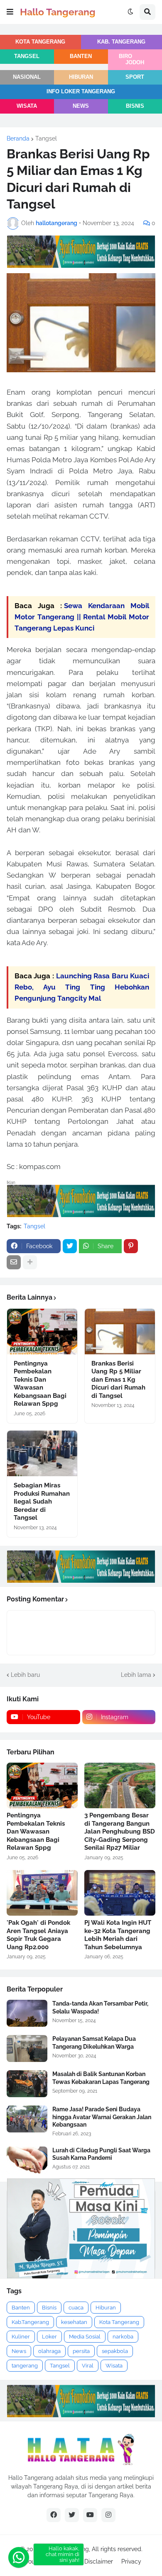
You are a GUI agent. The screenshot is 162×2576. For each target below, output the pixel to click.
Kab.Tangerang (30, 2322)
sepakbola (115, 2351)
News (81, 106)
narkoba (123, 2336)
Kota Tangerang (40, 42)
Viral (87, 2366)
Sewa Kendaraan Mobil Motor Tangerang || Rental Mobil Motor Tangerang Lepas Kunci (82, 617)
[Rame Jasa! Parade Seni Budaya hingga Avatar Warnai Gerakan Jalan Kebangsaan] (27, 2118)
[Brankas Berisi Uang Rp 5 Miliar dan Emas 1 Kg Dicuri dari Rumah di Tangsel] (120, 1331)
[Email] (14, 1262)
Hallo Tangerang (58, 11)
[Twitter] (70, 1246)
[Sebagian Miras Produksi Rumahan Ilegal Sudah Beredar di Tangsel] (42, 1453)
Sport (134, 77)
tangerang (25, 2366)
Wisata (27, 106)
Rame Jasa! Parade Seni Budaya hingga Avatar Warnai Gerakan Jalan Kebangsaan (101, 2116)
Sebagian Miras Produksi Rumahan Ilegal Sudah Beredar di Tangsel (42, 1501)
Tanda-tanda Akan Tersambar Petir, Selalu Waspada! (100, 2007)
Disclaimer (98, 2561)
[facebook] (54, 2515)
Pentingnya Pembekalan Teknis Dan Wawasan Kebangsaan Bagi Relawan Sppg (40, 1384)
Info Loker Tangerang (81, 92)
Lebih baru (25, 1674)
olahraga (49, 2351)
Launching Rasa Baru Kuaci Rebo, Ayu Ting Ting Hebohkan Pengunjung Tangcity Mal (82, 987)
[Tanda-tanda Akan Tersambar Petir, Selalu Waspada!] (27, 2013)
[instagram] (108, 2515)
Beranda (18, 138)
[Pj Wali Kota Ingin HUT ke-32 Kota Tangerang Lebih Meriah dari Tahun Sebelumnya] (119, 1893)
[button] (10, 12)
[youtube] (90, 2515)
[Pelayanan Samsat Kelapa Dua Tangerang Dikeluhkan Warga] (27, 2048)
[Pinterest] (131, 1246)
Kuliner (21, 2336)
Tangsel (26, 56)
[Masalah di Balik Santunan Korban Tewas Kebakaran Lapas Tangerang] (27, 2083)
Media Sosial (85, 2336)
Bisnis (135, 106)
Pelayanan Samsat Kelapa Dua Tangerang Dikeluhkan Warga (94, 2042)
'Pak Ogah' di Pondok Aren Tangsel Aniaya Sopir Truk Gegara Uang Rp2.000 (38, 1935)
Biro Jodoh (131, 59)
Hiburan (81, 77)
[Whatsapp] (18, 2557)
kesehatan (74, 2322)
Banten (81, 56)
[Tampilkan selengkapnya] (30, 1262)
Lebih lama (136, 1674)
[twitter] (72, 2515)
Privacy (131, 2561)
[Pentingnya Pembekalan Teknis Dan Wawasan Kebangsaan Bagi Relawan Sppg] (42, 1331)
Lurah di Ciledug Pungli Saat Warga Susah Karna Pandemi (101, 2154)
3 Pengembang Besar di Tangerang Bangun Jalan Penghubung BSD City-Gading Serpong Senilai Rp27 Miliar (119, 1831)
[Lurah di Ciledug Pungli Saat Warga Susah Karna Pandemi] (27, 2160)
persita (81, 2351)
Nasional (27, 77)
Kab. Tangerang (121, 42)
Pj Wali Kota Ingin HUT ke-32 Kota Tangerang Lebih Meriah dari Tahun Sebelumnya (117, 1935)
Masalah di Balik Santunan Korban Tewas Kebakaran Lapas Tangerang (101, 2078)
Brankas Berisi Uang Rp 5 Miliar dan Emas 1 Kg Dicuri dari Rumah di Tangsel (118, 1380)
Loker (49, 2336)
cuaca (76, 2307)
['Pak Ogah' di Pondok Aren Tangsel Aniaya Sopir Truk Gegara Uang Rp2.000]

EXERCISE AIM
Give an exact copy of the listing above that leaves out every picture.

EXERCISE RESPONSE
You are a GUI agent. The screenshot is 162×2576. For each target below, output the pixel to click.
Kab.Tangerang (30, 2322)
sepakbola (115, 2351)
News (81, 106)
narkoba (123, 2336)
Kota Tangerang (40, 42)
Viral (87, 2366)
Sewa Kendaraan Mobil Motor Tangerang || Rental Mobil Motor Tangerang Lepas Kunci (82, 617)
[Rame Jasa! Parade Seni Budaya hingga Avatar Warnai Gerakan Jalan Kebangsaan] (27, 2118)
[Brankas Berisi Uang Rp 5 Miliar dan Emas 1 Kg Dicuri dari Rumah di Tangsel] (120, 1331)
[Email] (14, 1262)
Hallo Tangerang (58, 11)
[Twitter] (70, 1246)
[Sebagian Miras Produksi Rumahan Ilegal Sudah Beredar di Tangsel] (42, 1453)
Sport (134, 77)
tangerang (25, 2366)
Wisata (27, 106)
Rame Jasa! Parade Seni Budaya hingga Avatar Warnai Gerakan Jalan Kebangsaan (101, 2116)
Sebagian Miras Produksi Rumahan Ilegal Sudah Beredar di Tangsel (42, 1501)
Tanda-tanda Akan Tersambar Petir, Selalu Waspada! (100, 2007)
Disclaimer (98, 2561)
[facebook] (54, 2515)
Pentingnya Pembekalan Teknis Dan Wawasan Kebangsaan Bagi Relawan Sppg (40, 1384)
Info Loker Tangerang (81, 92)
Lebih baru (25, 1674)
olahraga (49, 2351)
Launching Rasa Baru Kuaci Rebo, Ayu Ting Ting Hebohkan Pengunjung Tangcity Mal (82, 987)
[Tanda-tanda Akan Tersambar Petir, Selalu Waspada!] (27, 2013)
[instagram] (108, 2515)
Beranda (18, 138)
[Pj Wali Kota Ingin HUT ke-32 Kota Tangerang Lebih Meriah dari Tahun Sebelumnya] (119, 1893)
[button] (10, 12)
[youtube] (90, 2515)
[Pelayanan Samsat Kelapa Dua Tangerang Dikeluhkan Warga] (27, 2048)
[Pinterest] (131, 1246)
Kuliner (21, 2336)
Tangsel (26, 56)
[Masalah di Balik Santunan Korban Tewas Kebakaran Lapas Tangerang] (27, 2083)
Media Sosial (85, 2336)
Bisnis (135, 106)
Pelayanan Samsat Kelapa Dua Tangerang Dikeluhkan Warga (94, 2042)
'Pak Ogah' di Pondok Aren Tangsel Aniaya Sopir Truk Gegara Uang Rp2.000 (38, 1935)
Biro Jodoh (131, 59)
Hiburan (81, 77)
[Whatsapp] (18, 2557)
kesehatan (74, 2322)
Banten (81, 56)
[Tampilkan selengkapnya] (30, 1262)
Lebih lama (136, 1674)
[twitter] (72, 2515)
Privacy (131, 2561)
[Pentingnya Pembekalan Teknis Dan Wawasan Kebangsaan Bagi Relawan Sppg] (42, 1331)
Lurah di Ciledug Pungli Saat Warga Susah Karna Pandemi (101, 2154)
3 Pengembang Besar di Tangerang Bangun Jalan Penghubung BSD City-Gading Serpong Senilai Rp27 Miliar (119, 1831)
[Lurah di Ciledug Pungli Saat Warga Susah Karna Pandemi] (27, 2160)
persita (81, 2351)
Nasional (27, 77)
Kab. Tangerang (121, 42)
Pj Wali Kota Ingin HUT ke-32 Kota Tangerang Lebih Meriah dari Tahun Sebelumnya (117, 1935)
Masalah di Balik Santunan Korban Tewas Kebakaran Lapas Tangerang (101, 2078)
Brankas Berisi Uang Rp 5 Miliar dan Emas 1 Kg Dicuri dari Rumah di Tangsel (118, 1380)
Loker (49, 2336)
cuaca (76, 2307)
['Pak Ogah' di Pondok Aren Tangsel Aniaya Sopir Truk Gegara Uang Rp2.000]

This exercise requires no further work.